**EXERCISE GOAL:**
Please write the next part of the report on Emerson's 2022 Faculty Institute, picking up after its last sentence.

Conversation about the staff union buzzed Thursday morning as faculty members entered the Bobbi Brown and Steven Plofker Gym for the 2022 Faculty Institute. Many people donned “I support the Emerson staff union” stickers on their shirts or read fliers outlining where the staff union is stuck in its negotiations.
The Faculty Institute is an annual tradition at Emerson at which the president, provost, and assembly and union faculty heads welcome new and returning faculty at the beginning of the academic year. The Institute serves as an opportunity to understand the college’s goals for the upcoming year, meet colleagues, celebrate faculty achievements, and discuss college-wide academic topics, according to the college’s website.
Beginning at 9 a.m., Interim Provost Jan Roberts-Breslin’s introduction kicked off the event followed by a welcome speech from Interim President William Gilligan. Roberts-Breslin and Gilligan introduced new faculty from each school, and thanked faculty and administrative leaders who took on interim roles. They both announced upcoming campus events and updated faculty on policies from academic affairs.
While discussing faculty achievements, the class of 2026, and Emerson’s goals for the upcoming academic year, Gilligan also addressed the ongoing contract negotiations with the staff union in his speech.
“As the third generation of a union family myself, a member of two unions myself, including having been a union officer, I want you to know from my personal perspective, the college continues to bargain with the SEIU in good faith,” Gilligan said. “I have great hope that we will come to an amicable conclusion.”
AFEC-AAUP President Barry Marshall then reflected on how far the faculty union has come since the onset of the COVID-19 pandemic. Both the AFEC-AAUP and the ECCAAUP worked hard with the previous administration to advance and redefine the idea of shared governance, he said.

**DATA:**
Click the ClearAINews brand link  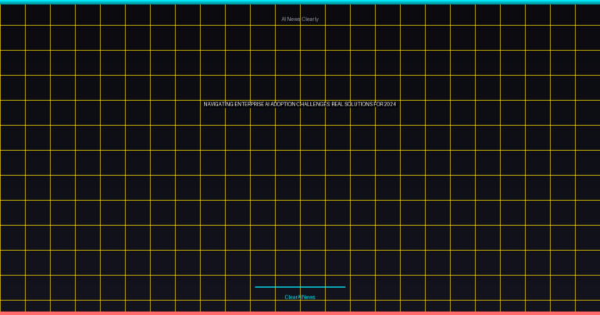[300, 297]
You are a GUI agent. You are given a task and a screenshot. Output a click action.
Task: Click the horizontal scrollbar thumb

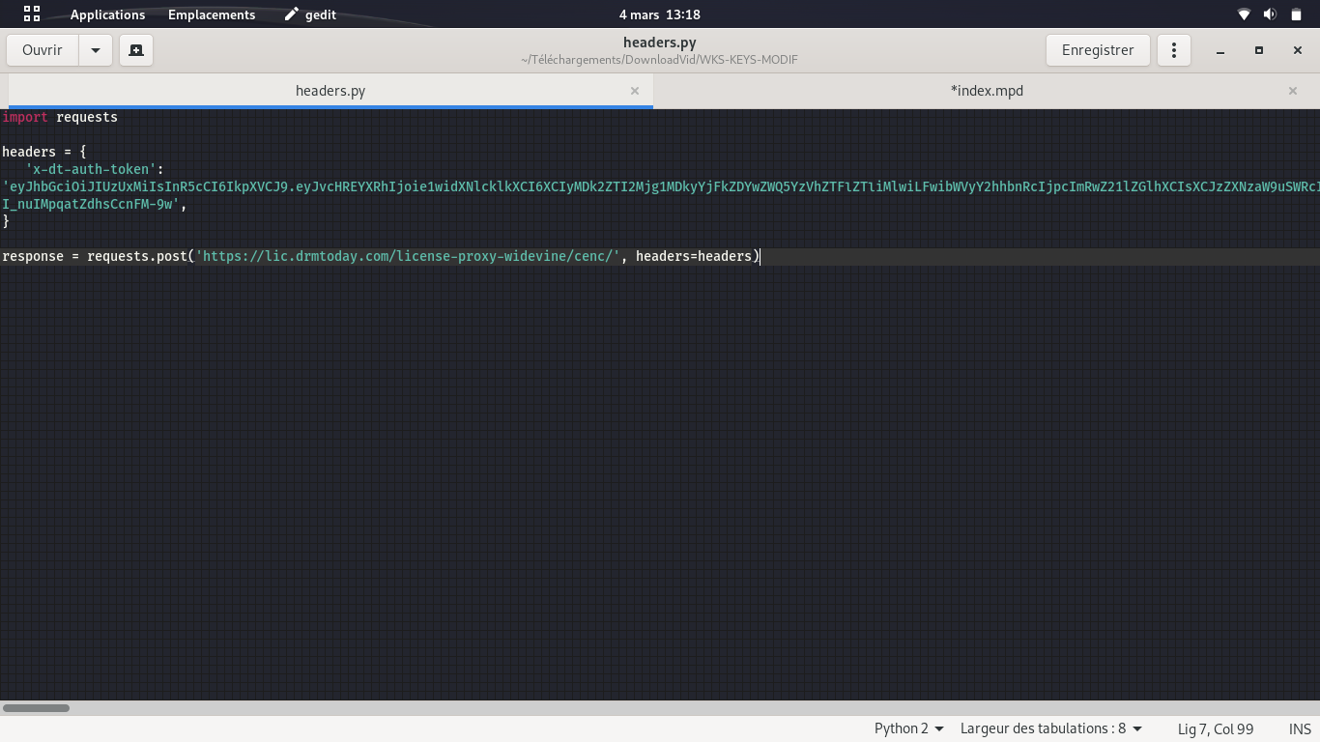36,708
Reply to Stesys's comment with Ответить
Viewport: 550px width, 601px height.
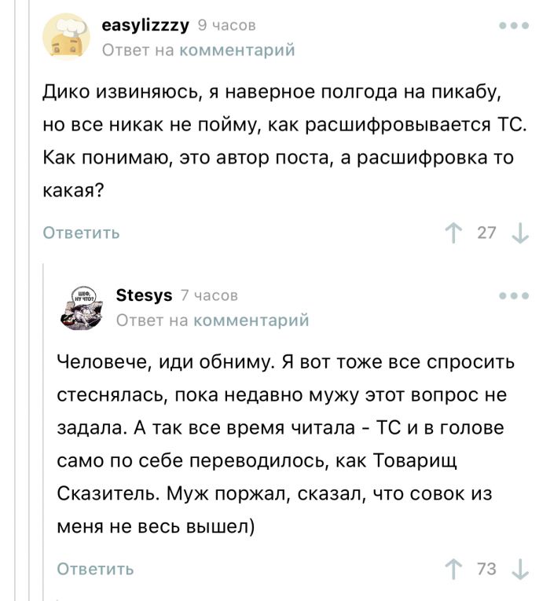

**RESULT OF THIS EXERCISE:**
“It was an important step, in terms of going forward…This year we are hiring a mental health person for faculty,” Marshall said.
Before relinquishing the podium, Marshall reaffirmed his position with the staff union.
“We stand with the Emerson staff union, yes we do,” he said, waving the leaflet. “Unions are on the march and they’re not going to back down.”
The faculty union will vote for a new AFEC-AAUP president and vice president later this month.
As the Institute adjourned, Emerson staff union members congregated outside of Piano Row with posters and flyers, calling for equitable working conditions, fair and competitive wages, and the ratification of the union’s second contract. Various Emerson community members joined in their demonstration in solidarity, some chanting “union busting is disgusting,” and “Boston is a union town,” while others wrote messages on the sidewalk with chalk demanding action.
The union ratified its first four-year contract in 2018, which was extended after its expiration earlier this year. It began negotiating its second contract Sept. 1, 2021, demanding a cost-of-living adjustment (COLA), equitable working conditions, and diversity, equity, and inclusion benefits.
Staff members agreed to postpone raises and allowed the college to pause contributing to their retirement funds in 2020 due to unprecedented pandemic-related costs with the promise to resume both as the pandemic continued. In 2021, raises were postponed until January, then pushed to October, then withheld indefinitely because the union is in negotiations, according to Instructional Technologist Illona Yosefov.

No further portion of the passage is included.